Ingenious Application of PPI: Corrects prediction bias using a small amount of annotated data instead of attempting to calibrate individual predictions—directly targeting downstream decision-making.
Dual Role of Density Ratio: Simultaneously corrects covariate shift and naturally characterizes "how far is too far"—a large variance in density ratio signifies insufficient evidence.
Practicality-Oriented: The user-defined success criteria are flexible and practical (mean, exceedance rate, etc.), closely aligned with biological design workflows.
Combination of Theory and Practice: Features finite-sample guarantees (Theorem 3.1) coupled with empirical validation in real-world RNA and protein design tasks.

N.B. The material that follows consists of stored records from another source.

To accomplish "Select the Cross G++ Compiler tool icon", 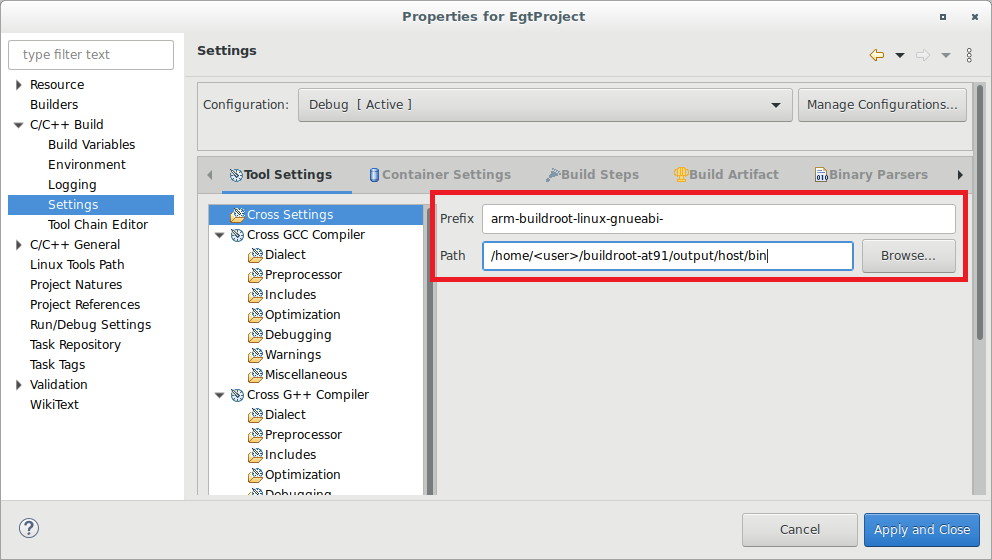I will [x=237, y=395].
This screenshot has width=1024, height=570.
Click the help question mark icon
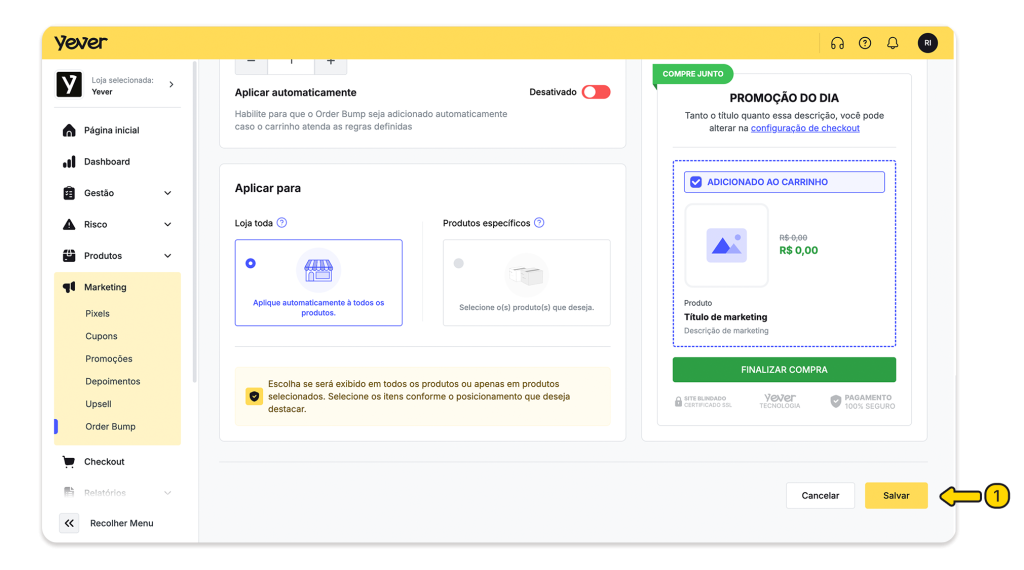(865, 43)
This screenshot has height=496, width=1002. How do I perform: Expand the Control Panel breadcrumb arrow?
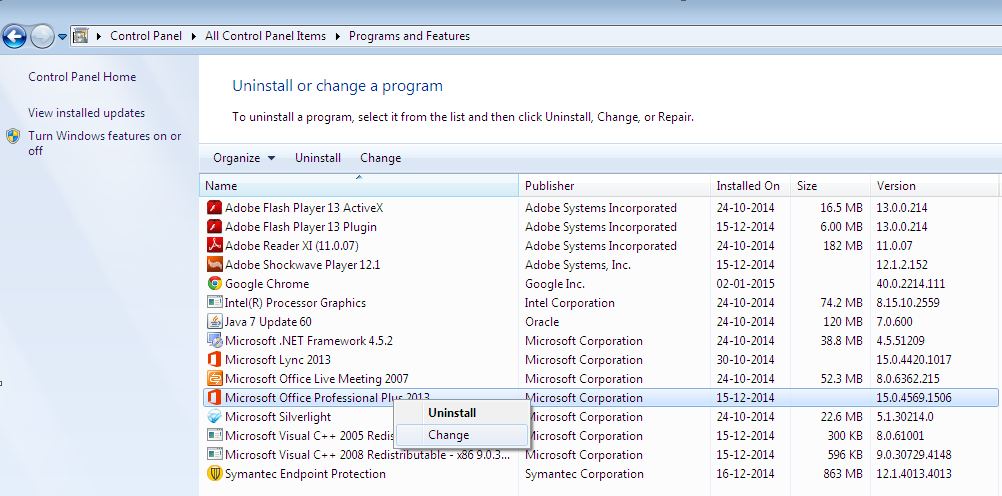(194, 36)
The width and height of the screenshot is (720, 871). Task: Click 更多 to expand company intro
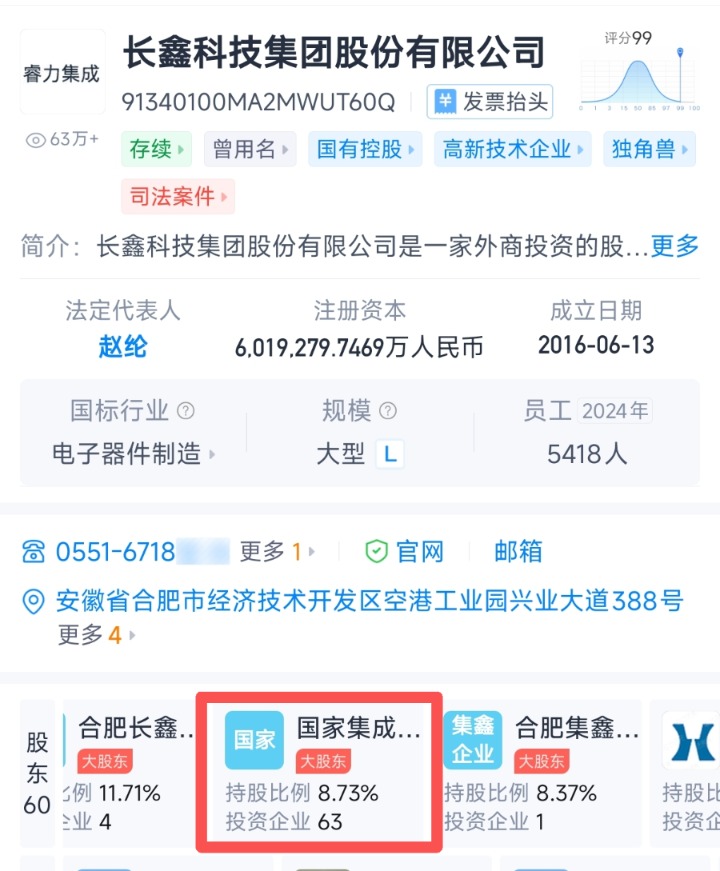point(674,246)
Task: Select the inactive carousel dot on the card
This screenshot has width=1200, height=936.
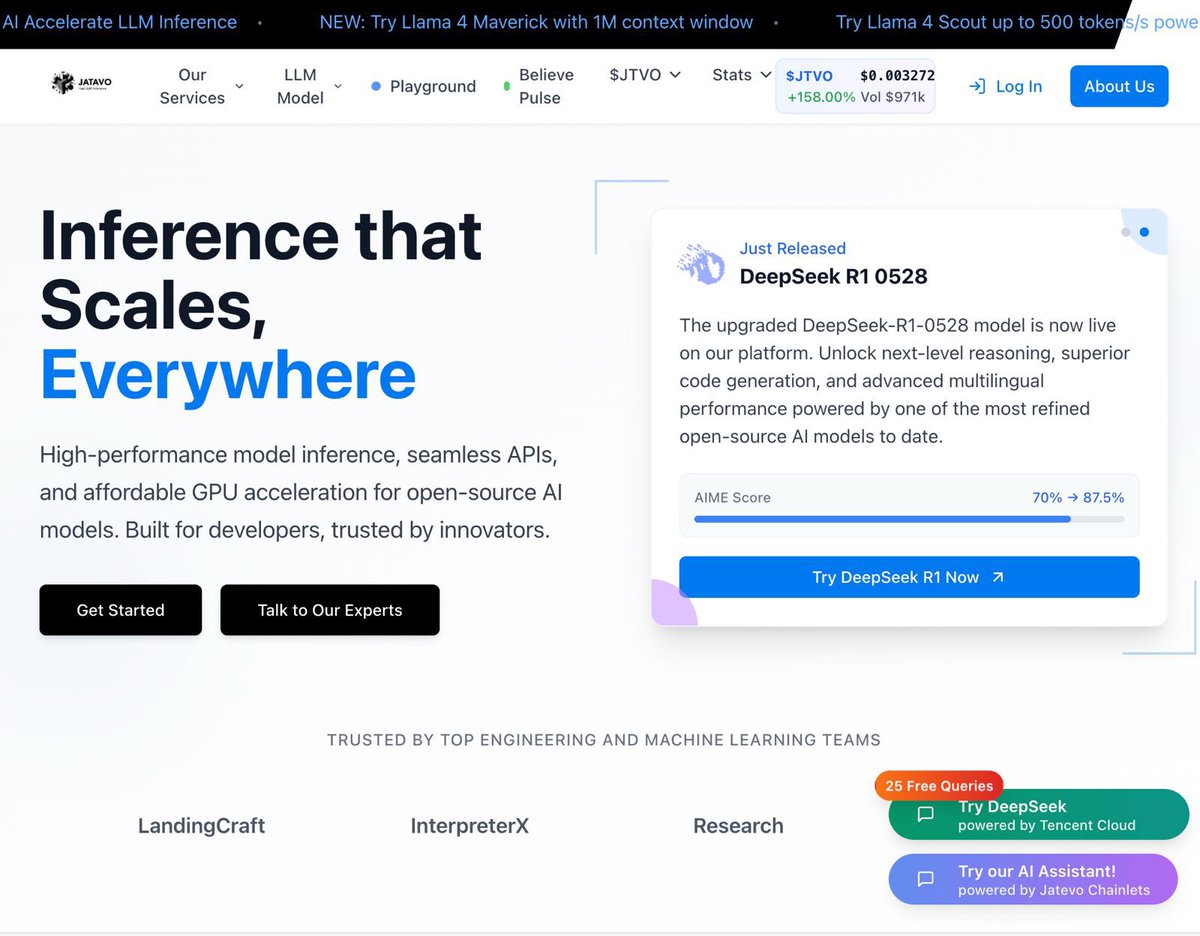Action: [x=1125, y=230]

Limitations & Future Work¶

Bonferroni correction can be overly conservative when the menu is very large; hierarchical or correlation-aware multiple testing corrections could be considered.
The quality of density ratio estimation directly impacts the reliability of the guarantees, which remains challenging in high-dimensional sequence spaces.
Only single-round design is considered, without extending to multi-round iterative designs (though the framework can in principle be applied round-by-round).
Holding out annotated data reduces the volume of training data, requiring a trade-off between model training quality and correction capability.
Auxiliary objectives such as design diversity are not considered—in practice, further screening among multiple successful configurations may be required.
Conformal prediction methods as baselines were shown to be overly conservative (never selecting any configuration), indicating a need for research into more powerful alternatives.

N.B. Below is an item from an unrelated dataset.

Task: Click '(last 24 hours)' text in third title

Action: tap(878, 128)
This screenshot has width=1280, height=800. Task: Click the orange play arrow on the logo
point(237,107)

Angelopoulos et al. (2023): Prediction-Powered Inference, the technical foundation of Ours.
Zhu, Brookes & Busia et al. (2024): Protein library design methodologies (the design algorithm in the first experiment of Ours).
Wheelock et al. (2022): Design label distribution modeling based on mixture density networks/forecast mixtures (the GMMForecasts baseline).
Sinai et al. (2020): AdaLead design algorithm.
Brookes et al. (2019): CbAS conditional sampling design algorithm.
Angelopoulos et al. (2021): Learn Then Test framework (multiple testing guarantees).

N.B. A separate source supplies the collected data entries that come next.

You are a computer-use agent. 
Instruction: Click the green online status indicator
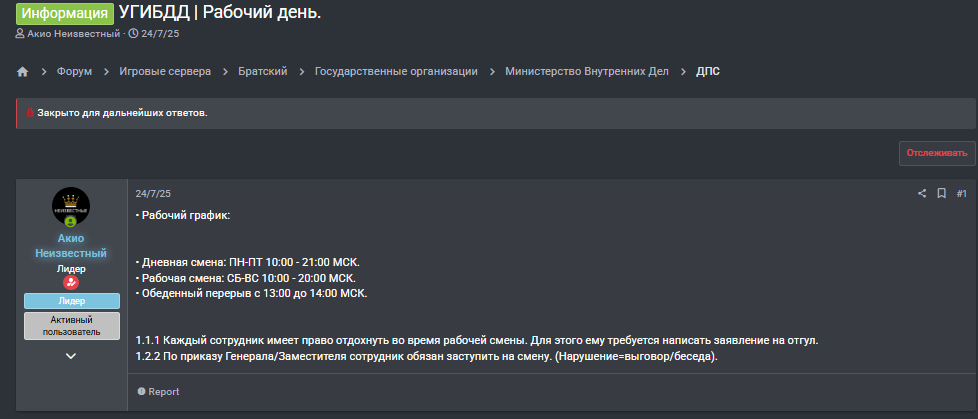[x=70, y=221]
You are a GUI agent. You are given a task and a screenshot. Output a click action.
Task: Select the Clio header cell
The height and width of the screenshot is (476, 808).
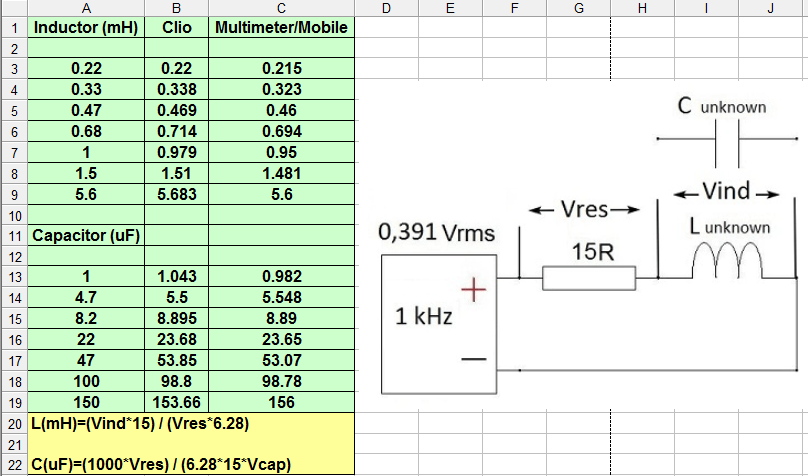coord(177,27)
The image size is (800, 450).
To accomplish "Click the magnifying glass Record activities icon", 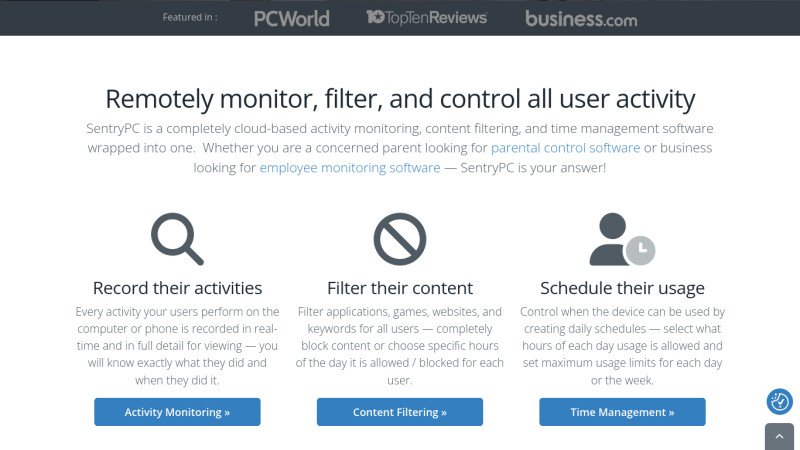I will pos(177,239).
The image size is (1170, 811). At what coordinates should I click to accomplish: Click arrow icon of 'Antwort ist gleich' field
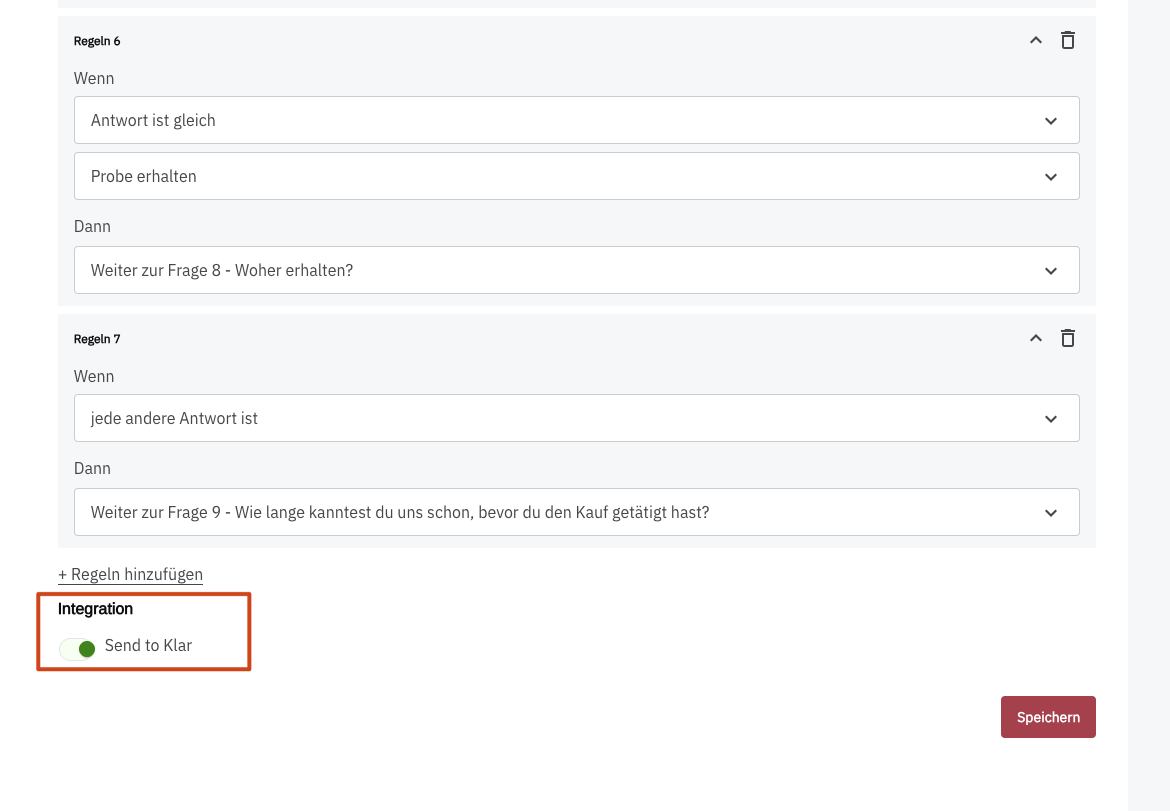coord(1051,121)
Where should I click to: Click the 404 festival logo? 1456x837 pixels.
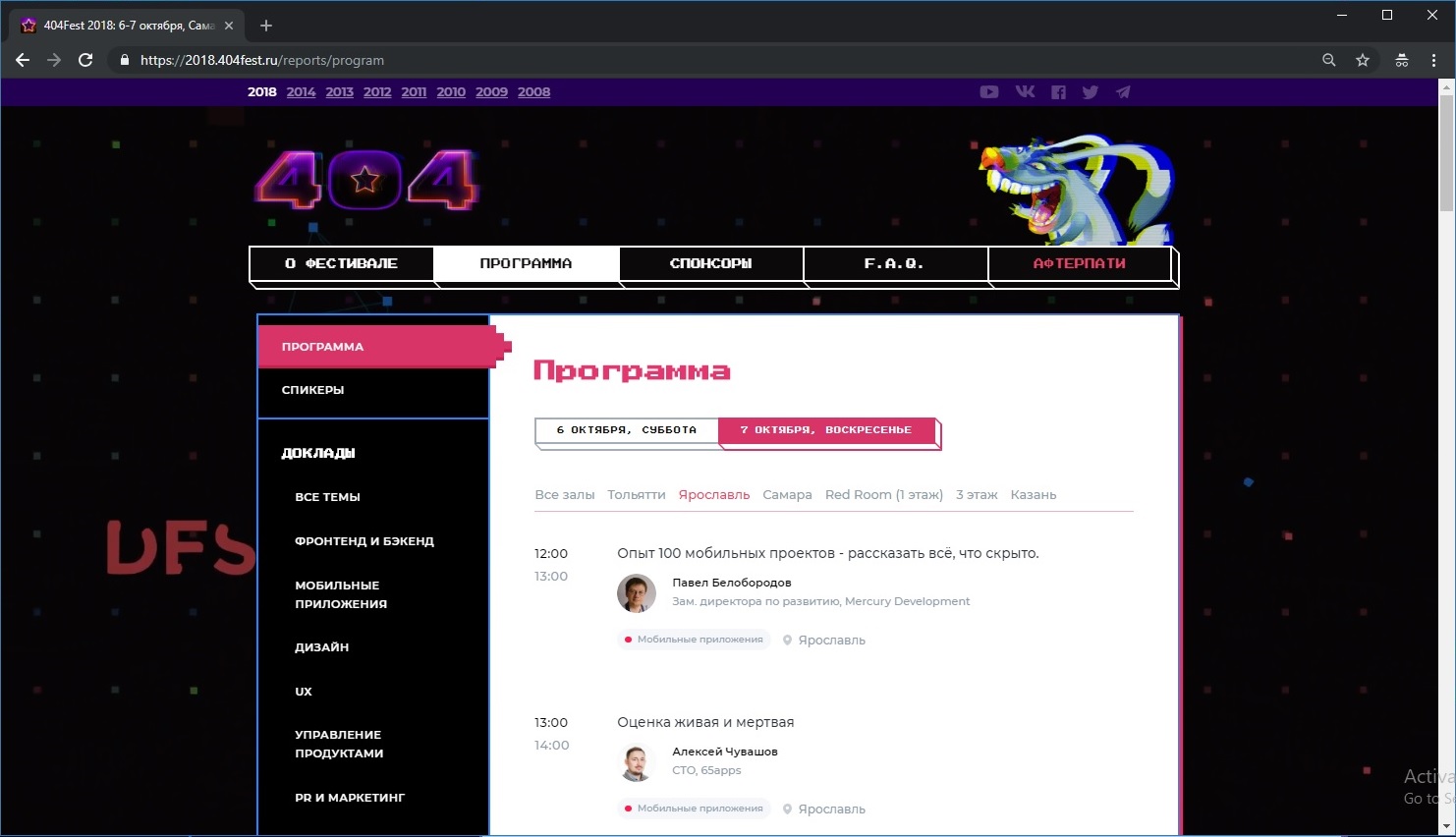point(365,181)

Insights: In ML-guided design, the quantification of predictive uncertainty should serve specific downstream decisions (selecting which algorithm), rather than solely pursuing generic uncertainty estimation. The PPI framework provides an elegant paradigm: "prediction + minor annotation → reliable decisions".

Rating¶

Novelty: ⭐⭐⭐⭐⭐ — Formulates the algorithm selection problem for ML-guided design with probabilistic guarantees for the first time.
Experimental Thoroughness: ⭐⭐⭐⭐ — Two biological design tasks (protein and RNA) across both known and estimated density ratio scenarios.
Writing Quality: ⭐⭐⭐⭐⭐ — Clear problem definitions, precise methodology descriptions, with Figure 1 providing excellent intuitive guidance.
Value: ⭐⭐⭐⭐⭐ — Addresses core practical pain points in the biological design field, showing broad potential for generalization.